### TRECHO SELECIONADO
----------------------------------------
O problema surgiu porque, embora a lei tenha sido aprovada em maio e a regulamentação tenha se concretizado em julho pelo Congresso Nacional, os recursos só foram disponibilizados pelo Ministério do Turismo aos estados e municípios no dia 19 de setembro, faltando três meses para o fim de sua vigência.
Em Mato Grosso do Sul, a Fundação de Cultura correu para viabilizar a Lei Aldir Blanc. A autarquia lançou 21 editais, totalizando R$ 4,1 milhões dos recursos disponibilizados, de um total de R$ 20 milhões para o governo do Estado. Também ofereceu o auxílio emergencial aos profissionais da área cultural, porém, somente 417 se inscreveram, por causa das regras.
Desgaste
Para o diretor e ator Espedito Di Montebranco, da Associação Artística Cultural Palco de Artes Cênicas, Esporte, Lazer e Promoção Social, a pandemia piorou um desgaste que já acometia o setor em Mato Grosso do Sul.
“A expectativa, não só por parte dos artistas, mas do ser humano em geral, é a de que possamos ser vacinados e que tudo volte ao menos a parecer o que era antes, porque não acredito que tudo voltará ao normal. Nestes meus 26 anos de trabalho artístico, consigo perceber que o setor cultural já vinha sendo desgastado e abandonado, mas com a pandemia veio o tiro fatal”, acredita.
----------------------------------------
### O QUE FAZER
(a) Resuma o texto sobre a Lei Aldir Blanc em três frases.
(b) Dê continuidade ao texto sobre a Lei Aldir Blanc a partir do ponto em que ele termina.

[Entradas do conjunto de dados]
----------------------------------------
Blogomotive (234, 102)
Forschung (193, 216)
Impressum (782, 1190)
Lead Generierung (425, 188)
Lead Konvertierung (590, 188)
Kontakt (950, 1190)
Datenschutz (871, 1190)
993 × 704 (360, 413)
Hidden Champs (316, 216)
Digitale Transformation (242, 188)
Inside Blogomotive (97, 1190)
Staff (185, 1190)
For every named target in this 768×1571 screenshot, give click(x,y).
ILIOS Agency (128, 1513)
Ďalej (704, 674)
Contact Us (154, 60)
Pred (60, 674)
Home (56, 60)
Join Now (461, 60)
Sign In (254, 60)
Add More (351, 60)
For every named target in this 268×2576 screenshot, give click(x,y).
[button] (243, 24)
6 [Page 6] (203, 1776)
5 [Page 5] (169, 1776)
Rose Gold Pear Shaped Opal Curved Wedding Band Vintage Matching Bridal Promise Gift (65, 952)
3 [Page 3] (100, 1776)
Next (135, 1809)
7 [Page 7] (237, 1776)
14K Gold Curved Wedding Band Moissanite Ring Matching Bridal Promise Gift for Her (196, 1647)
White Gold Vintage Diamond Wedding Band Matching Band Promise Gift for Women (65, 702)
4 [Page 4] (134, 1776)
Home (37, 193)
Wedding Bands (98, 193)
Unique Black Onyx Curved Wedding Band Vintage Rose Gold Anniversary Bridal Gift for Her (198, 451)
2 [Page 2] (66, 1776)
----------------------------------------
### RESPOSTAS EM ORDEM
(a) Embora a Lei Aldir Blanc tenha sido aprovada em maio e regulamentada em julho, o Ministério do Turismo só repassou os recursos a estados e municípios em 19 de setembro, a três meses do fim de sua vigência. Em Mato Grosso do Sul, a Fundação de Cultura lançou 21 editais, que somam R$ 4,1 milhões de um total de R$ 20 milhões destinados ao governo do Estado. A fundação também ofereceu auxílio emergencial aos profissionais da cultura, com apenas 417 inscritos por causa das regras, e o diretor e ator Espedito Di Montebranco avalia que a pandemia agravou um desgaste que o setor já sofria no estado.

(b)
Di Montebranco está com um projeto em andamento, o 1º Prêmio Campo Grande ao Teatro, financiado pelo Programa de Fomento ao Teatro (Fomteatro), da Prefeitura de Campo Grande. Inicialmente, o evento seria presencial, mas foi substituído por uma versão on-line. “De uns anos para cá aqui em MS tivemos diversos editais interrompidos, teatros fechados, e posso dizer que é um descaso por parte do governo estadual. Mas o teatro, a dança, a música e demais áreas iam para ruas e espaços alternativos, com investimentos próprios ou editais menores conseguíamos produzir, uma vez que não temos projetos para formação de plateia”, frisa.
Para o artista, a pandemia fechou os poucos espaços que restavam e tornou a realização dos eventos ainda mais complicada. “A Lei Aldir Blanc, que veio para socorrer artistas, poderá, e é quase certo, ter grande parte da verba devolvida ao Governo Federal. Acho que a pandemia veio para nos afastar mais ainda, porque a luta não é mais para mostrar nosso trabalho, mas para tentar sobreviver”, pontua.
Cinema
O cineasta Filipi Silveira precisou adiar os planos do primeiro longa-metragem “Até o Fim” por conta do avanço da pandemia. “Eu tenho um projeto que é uma soma de vários projetos contemplados em um só. É o primeiro longa-metragem que vou rodar em Mato Grosso do Sul. Esse projeto era para ter sido realizado em julho do ano passado”, explica.
Filipi tem o apoio de dois editais de financiamento, o FIC e o FMIC, o primeiro do Governo do Estado e o segundo da Prefeitura Municipal. “Também estou na terceira fase, que é captação de verba de empresas, porque verba extra nunca é demais”, frisa.
Por enquanto, Filipi também conta com a vacinação para que consiga realizar os projetos de forma mais tranquila. “Eu acabei jogando a produção para abril, mas nós estamos muito dependentes dessa vacina e de como será o cenário, que ainda é muito instável. Eu estou na torcida que até abril a gente tenha uma vacina”, completa Filipi.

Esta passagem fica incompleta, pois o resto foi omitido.